____ PROVIDED INFORMATION

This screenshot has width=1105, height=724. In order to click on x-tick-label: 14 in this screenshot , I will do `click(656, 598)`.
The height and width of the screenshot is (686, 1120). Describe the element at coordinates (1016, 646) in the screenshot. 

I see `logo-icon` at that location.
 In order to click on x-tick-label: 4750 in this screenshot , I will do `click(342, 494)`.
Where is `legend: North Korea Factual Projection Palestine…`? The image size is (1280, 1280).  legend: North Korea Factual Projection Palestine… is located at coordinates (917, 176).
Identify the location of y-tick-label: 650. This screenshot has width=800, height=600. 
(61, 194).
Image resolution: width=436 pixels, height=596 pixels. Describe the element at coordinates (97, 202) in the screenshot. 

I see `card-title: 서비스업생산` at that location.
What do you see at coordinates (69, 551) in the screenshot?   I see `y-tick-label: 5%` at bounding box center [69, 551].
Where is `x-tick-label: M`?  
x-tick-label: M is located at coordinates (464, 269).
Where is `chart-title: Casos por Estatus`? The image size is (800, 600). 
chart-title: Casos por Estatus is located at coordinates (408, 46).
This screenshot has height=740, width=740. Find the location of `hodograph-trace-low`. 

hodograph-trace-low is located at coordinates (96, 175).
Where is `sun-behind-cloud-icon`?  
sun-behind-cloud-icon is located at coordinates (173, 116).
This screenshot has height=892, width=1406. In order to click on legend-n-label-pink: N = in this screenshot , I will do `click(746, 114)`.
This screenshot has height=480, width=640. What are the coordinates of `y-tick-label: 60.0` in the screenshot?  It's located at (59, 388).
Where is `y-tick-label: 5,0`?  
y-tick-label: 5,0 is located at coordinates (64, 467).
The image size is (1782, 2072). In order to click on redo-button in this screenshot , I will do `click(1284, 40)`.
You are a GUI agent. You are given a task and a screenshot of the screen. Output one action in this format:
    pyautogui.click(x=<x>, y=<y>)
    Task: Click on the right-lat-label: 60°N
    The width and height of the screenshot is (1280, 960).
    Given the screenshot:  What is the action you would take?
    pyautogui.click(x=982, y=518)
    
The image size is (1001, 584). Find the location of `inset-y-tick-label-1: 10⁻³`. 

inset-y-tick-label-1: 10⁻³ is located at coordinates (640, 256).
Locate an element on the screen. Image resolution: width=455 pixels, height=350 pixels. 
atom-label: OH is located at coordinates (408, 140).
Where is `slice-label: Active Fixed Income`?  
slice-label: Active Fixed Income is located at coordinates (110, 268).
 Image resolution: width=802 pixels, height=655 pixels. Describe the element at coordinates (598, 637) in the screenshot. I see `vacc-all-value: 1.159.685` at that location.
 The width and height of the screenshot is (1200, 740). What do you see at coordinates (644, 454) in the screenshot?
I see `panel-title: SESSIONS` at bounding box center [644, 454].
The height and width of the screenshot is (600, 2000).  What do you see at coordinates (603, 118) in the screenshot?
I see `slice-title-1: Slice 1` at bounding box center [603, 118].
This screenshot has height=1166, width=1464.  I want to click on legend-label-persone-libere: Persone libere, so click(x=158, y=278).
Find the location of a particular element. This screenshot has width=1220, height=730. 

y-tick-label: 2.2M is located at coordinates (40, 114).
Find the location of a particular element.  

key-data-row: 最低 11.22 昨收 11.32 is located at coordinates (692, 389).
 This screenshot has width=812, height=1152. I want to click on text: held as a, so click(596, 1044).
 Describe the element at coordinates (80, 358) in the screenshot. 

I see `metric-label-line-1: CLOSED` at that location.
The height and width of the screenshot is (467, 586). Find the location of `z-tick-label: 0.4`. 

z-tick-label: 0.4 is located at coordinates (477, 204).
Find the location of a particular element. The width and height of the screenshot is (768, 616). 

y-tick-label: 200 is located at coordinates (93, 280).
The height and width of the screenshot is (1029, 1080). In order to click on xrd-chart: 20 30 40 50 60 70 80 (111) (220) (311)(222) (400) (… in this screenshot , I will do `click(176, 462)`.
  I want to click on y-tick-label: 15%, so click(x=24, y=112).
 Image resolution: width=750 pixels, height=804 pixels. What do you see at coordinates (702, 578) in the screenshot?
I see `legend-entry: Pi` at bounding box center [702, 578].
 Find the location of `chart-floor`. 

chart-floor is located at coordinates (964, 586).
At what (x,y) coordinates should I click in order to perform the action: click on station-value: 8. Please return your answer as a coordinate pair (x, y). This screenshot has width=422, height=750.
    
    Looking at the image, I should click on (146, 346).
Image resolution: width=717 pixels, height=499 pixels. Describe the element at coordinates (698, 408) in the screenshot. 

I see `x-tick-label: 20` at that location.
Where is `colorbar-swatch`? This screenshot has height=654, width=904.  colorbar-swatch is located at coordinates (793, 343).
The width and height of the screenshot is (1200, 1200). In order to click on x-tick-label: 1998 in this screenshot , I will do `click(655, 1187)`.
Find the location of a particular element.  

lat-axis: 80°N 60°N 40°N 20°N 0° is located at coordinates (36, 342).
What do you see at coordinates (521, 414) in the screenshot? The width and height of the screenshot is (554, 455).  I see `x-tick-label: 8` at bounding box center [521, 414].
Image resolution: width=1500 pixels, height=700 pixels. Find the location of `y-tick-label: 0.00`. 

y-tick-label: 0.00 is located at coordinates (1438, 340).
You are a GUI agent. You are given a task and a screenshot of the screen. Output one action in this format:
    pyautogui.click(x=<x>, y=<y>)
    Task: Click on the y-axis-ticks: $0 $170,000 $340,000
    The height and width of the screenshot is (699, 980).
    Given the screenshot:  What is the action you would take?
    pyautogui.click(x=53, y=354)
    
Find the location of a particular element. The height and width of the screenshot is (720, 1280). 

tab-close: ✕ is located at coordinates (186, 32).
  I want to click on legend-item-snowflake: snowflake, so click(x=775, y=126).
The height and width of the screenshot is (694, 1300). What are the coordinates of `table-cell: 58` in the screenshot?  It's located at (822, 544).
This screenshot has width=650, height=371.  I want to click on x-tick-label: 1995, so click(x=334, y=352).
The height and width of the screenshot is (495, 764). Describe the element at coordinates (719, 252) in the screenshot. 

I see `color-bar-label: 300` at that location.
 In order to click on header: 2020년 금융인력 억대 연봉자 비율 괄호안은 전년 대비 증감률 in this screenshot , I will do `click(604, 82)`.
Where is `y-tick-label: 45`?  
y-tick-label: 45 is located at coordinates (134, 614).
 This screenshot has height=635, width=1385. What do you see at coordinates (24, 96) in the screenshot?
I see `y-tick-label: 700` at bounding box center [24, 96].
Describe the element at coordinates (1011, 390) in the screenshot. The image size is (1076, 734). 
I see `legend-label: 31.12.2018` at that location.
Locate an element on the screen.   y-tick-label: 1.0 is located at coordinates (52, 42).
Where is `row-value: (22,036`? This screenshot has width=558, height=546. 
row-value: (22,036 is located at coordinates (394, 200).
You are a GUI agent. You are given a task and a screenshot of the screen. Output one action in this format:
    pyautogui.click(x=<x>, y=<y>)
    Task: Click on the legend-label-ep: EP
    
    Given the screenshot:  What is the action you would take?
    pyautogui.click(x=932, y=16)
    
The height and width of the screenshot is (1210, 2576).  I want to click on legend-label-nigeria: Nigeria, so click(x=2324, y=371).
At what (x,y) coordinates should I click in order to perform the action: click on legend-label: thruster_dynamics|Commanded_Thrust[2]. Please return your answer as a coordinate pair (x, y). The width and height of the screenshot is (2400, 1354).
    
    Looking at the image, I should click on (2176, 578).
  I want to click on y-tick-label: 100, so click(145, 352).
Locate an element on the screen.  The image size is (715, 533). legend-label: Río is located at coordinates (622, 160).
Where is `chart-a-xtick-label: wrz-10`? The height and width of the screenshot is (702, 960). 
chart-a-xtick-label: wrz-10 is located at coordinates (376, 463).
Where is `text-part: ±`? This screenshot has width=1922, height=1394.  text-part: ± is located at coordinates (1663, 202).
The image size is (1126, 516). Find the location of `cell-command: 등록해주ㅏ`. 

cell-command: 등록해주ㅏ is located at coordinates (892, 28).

________

- TASK STATEMENT:
Retype the records from the line with "Describe the element at coordinates (1011, 390)" to the line with "row-value: (22,036 is" character for character, including both of those lines.

- TASK SOLUTION:
Describe the element at coordinates (1011, 390) in the screenshot. The image size is (1076, 734). 
I see `legend-label: 31.12.2018` at that location.
Locate an element on the screen.   y-tick-label: 1.0 is located at coordinates (52, 42).
Where is `row-value: (22,036`? This screenshot has width=558, height=546. 
row-value: (22,036 is located at coordinates (394, 200).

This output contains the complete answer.